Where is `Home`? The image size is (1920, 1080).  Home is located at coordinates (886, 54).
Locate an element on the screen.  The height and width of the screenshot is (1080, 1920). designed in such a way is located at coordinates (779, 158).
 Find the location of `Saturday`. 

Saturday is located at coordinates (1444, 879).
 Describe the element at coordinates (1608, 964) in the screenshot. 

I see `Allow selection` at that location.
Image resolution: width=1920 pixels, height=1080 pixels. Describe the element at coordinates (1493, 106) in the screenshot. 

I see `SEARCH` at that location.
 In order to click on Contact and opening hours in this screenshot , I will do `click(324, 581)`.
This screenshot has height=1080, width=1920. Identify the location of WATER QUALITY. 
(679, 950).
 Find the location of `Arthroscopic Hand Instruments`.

◇ ◇ ◇ ◇ ◇

> _WHAT IS ASKED_
Rewrite the rows starting at the line that contains "In order to" and ending at the last of the rows, with every "screenshot" changed to "image" and nothing else altered.

> _COMPLETED TASK_
 In order to click on Contact and opening hours in this image , I will do `click(324, 581)`.
This image has height=1080, width=1920. Identify the location of WATER QUALITY. 
(679, 950).
 Find the location of `Arthroscopic Hand Instruments`.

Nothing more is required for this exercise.